Bacterial pathogenicity test
To determine insecticidal activities of 14 bacterial isolates, bacterial cells after 24 h of culture were centrifuged at 10,000 × g for 2 min at 4°C. Cell pellet was re-suspended in PBS for injection. Bacterial suspension was diluted with PBS to obtain different concentrations (0, 101, 102, 103, 104, 105 and 106 colony-forming unit (cfu)/larva) and injected to hemocoel of L5 S. exigua larvae using a microsyringe. Before injection, larvae were surface sterilized with 70% ethanol. Bacterial dose was measured after plating the suspension onto LB agar medium followed by culturing at 28oC for 48 h. Mortality was counted at 24 h after bacterial injection. As control bacterial treatment, E. coli was used. Injected larvae were incubated at room temperature with sufficient diet. Larvae were considered to be dead if there was no movement upon touching. Each treatment consisted of three replications using 10 larvae for each replication.

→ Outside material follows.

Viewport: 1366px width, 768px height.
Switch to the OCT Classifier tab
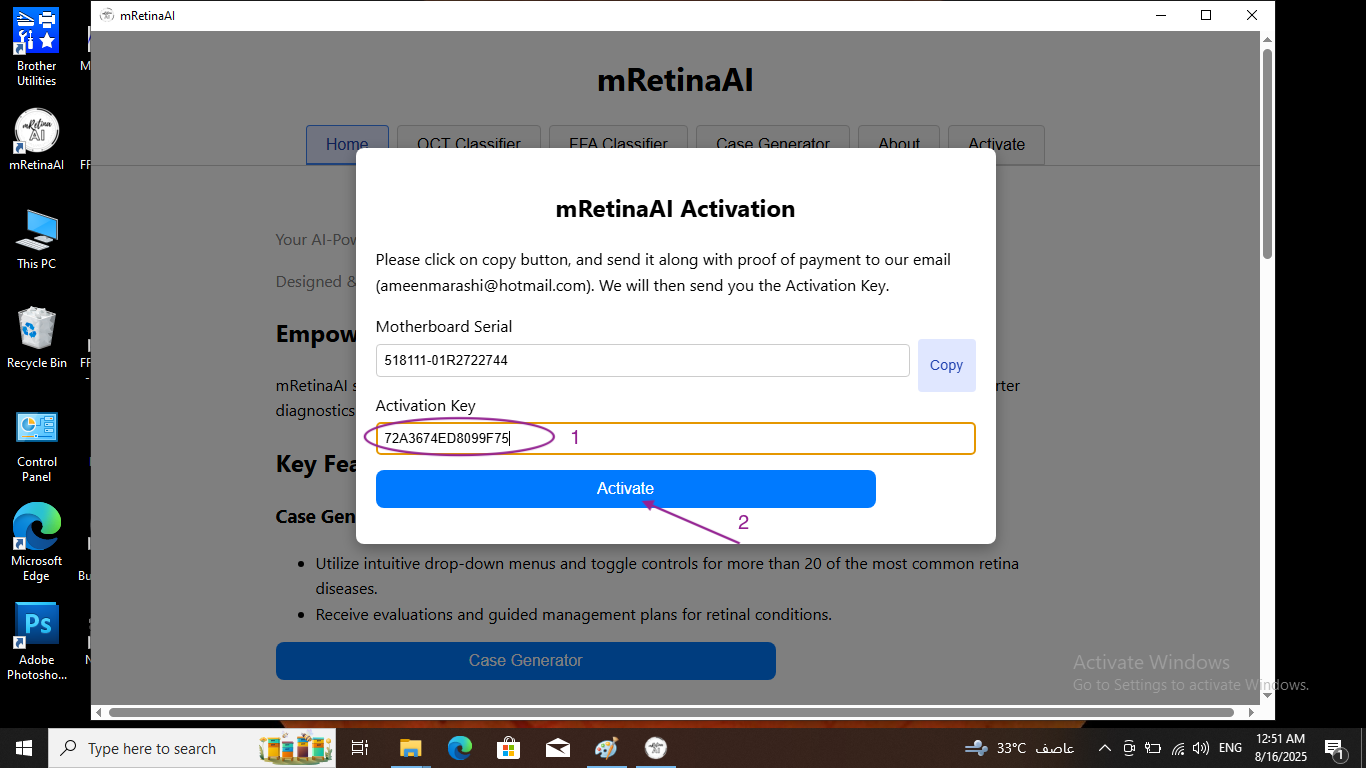tap(468, 145)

Toxicity tests of bacterial metabolites and synthetic compounds
To determine toxicities of bacterial extracts and predicted metabolites, hemocoelic injection was performed. Dried bacterial extracts and metabolites were weighed and dissolved in DMSO to prepare different concentrations (0.001, 0.01, 0.1, 1 and 10 µg/µL) for toxicity assays. A 10 μL microsyringe was used for hemocoelic injection. Each test sample (3 μL) was injected to L5 larvae of S. exigua. DMSO was injected as control. Treated larvae were placed in 9 cm diameter dishes and incubated at room temperature. Mortality was determined every 24 h for 96 h after treatment. Larvae were considered as dead if there was no movement upon touching. Each test concentration was replicated three times using 10 larvae per replication.
Statistical analysis
All assay data for continuous variables were subjected to one-way analysis of variance (ANOVA) using PROG GLM in SAS program [37]. For ANOVA, mortality data were subjected to arcsine transformation. Means were compared with the least significant difference (LSD) test at 0.05 level of Type I error. Median lethal dose (LD50) was calculated using EPA Probit Analysis Program, ver. 1.5 (U.S. Environmental Protection Agency, Washington, D.C., USA).